Sehingga KOMNAS HAM sebagai lembaga yang diberi kewenangan untuk melakukan pengawasan dan pemeriksaan atas pelanggaran HAM, tidak hanya berhenti pada pengawasan atas kematian Brigadir J, namun juga bisa melakukan pemantauan atas kemungkinan terjadi kriminalisasi pada kasus-kasus lainnya.
"Sebagai contoh nyata, dalam beberapa kasus yang sebelumnya kami tangani, dua orang kurang mampu atas nama Reza dan Rikardi warga gowa yang dituduh sebagai pelaku jambret, yang dalam penanganan perkaranya tidak sesuai dengan hukum acara maupun aturan hukum yang berlaku," lanjut Adyatma.
Tambahnya, kedua warga tersebut ditangkap kemudian disiksa, dipaksa mengaku dan diambil keterangan dalam pemeriksaan. kemudian diadili sampai persidangan, namun nyatanya bebas di pengadilan Tinggi dan dikuatkan oleh Mahkamah Agung. Padahal dari peristiwa tersebut tersangka sudah menjalani kurang lebih delapan bulan kurungan. Sehingga hal tersebut hanya sebahagian contoh peristiwa salah tangkap yang pernah terjadi dan kemungkinan masih banyak lagi yg belum terungkap.
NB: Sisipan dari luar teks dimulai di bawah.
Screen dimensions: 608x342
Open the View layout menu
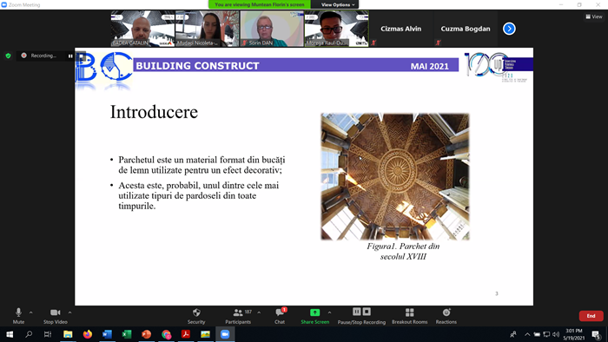coord(593,16)
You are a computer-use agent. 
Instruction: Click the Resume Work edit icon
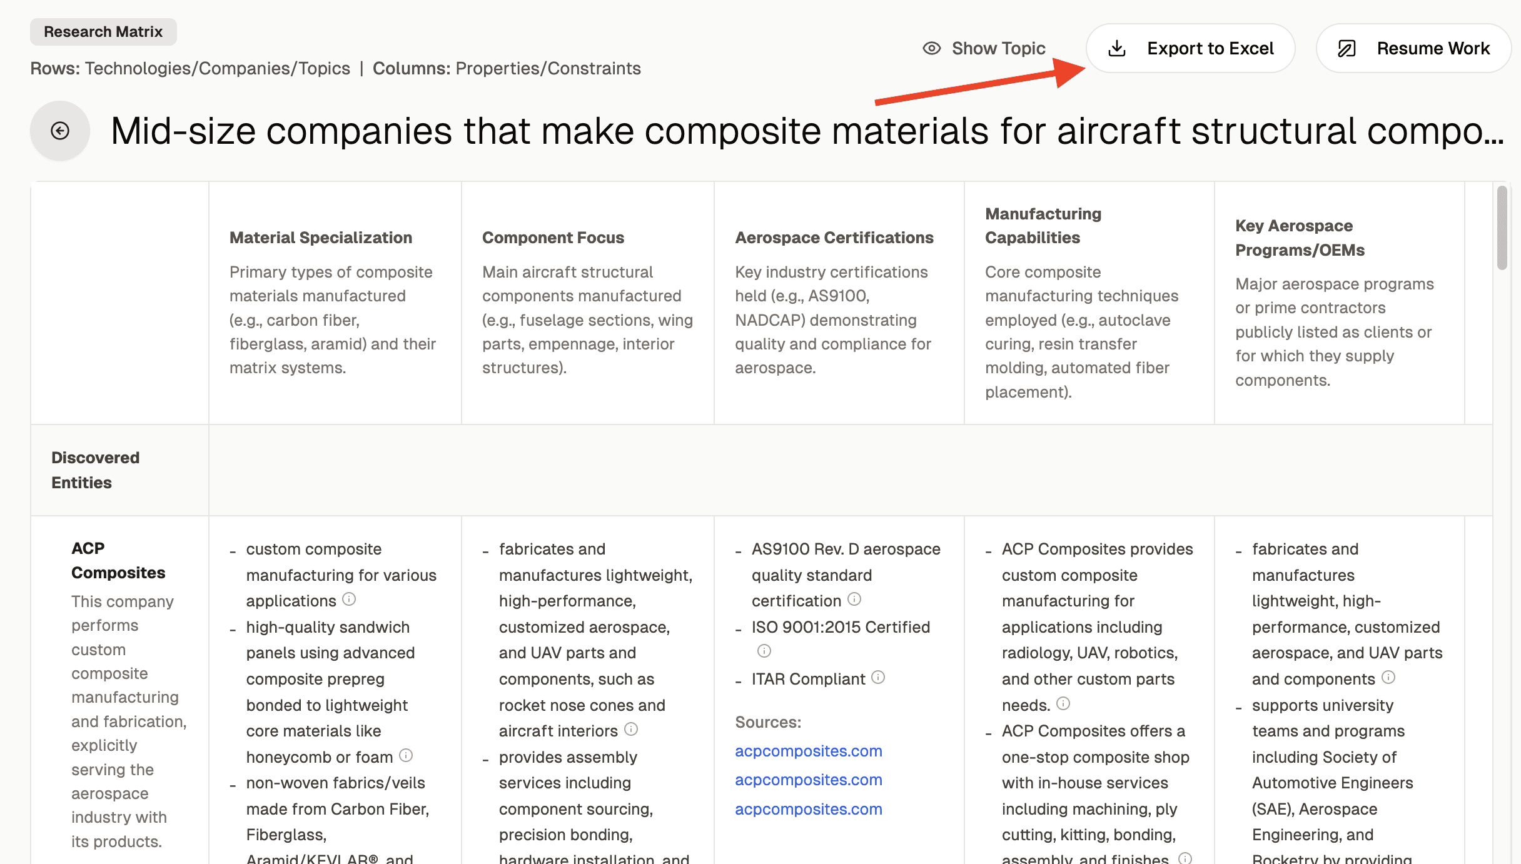pos(1347,49)
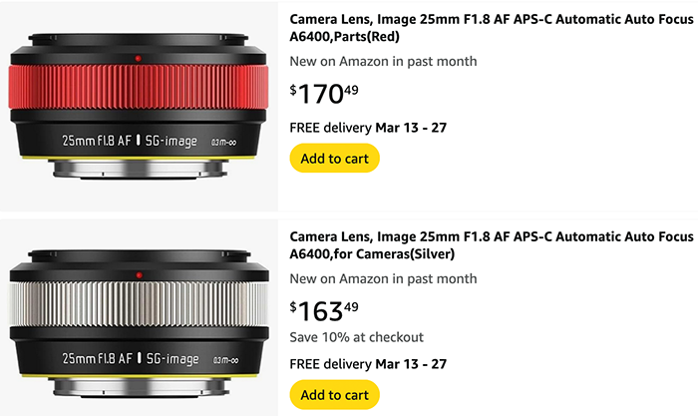Click New on Amazon label for the red lens
This screenshot has height=416, width=698.
383,61

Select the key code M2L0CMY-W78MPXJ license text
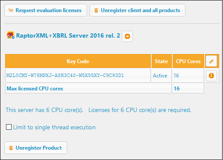point(65,75)
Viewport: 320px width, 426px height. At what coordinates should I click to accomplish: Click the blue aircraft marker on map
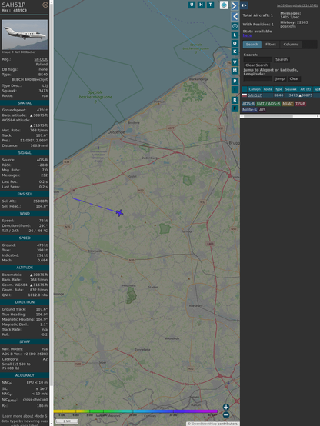point(119,213)
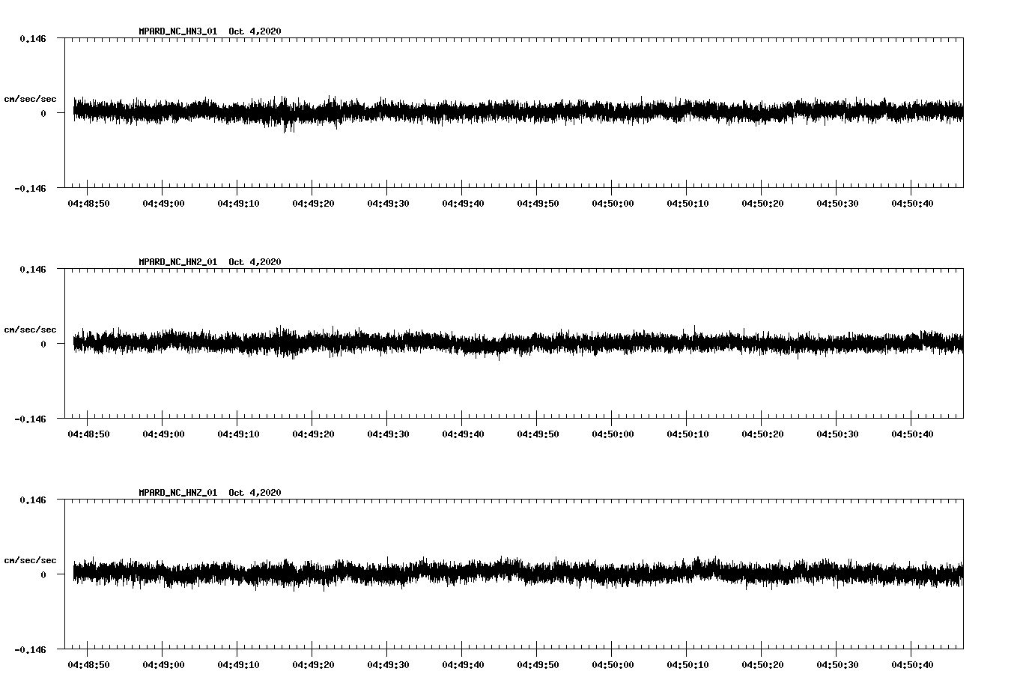Click the Oct 4,2020 date on the top plot

coord(255,31)
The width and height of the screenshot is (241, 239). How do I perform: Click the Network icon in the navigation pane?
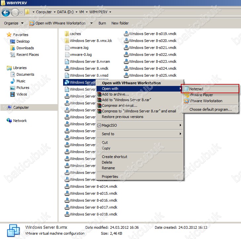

"Sehingga berdasarkan pengalaman-pengalaman tersebut, serta viralnya kematian brigadir J, harusnya dijadikan momentum untuk melakukan penguatan pada Polri, baik perbaikan SDM agar lebih profesional dalam menjalankan tugas, maupun penguatan sistem pengawasan baik pengawasan eksternal yang dilakukan oleh Kompolnas, KOMNAS HAM, DPR, Ombudsman, dan masyrakat, serta pengawasan internal polri itu sendiri. karena sebenarnya kami yakin masih banyak orang-orang baik dalam Polri yang bisa mengambil peran untuk membuat lembaga tersebut makin maju dan lebih baik kedepannya," pungkasnya.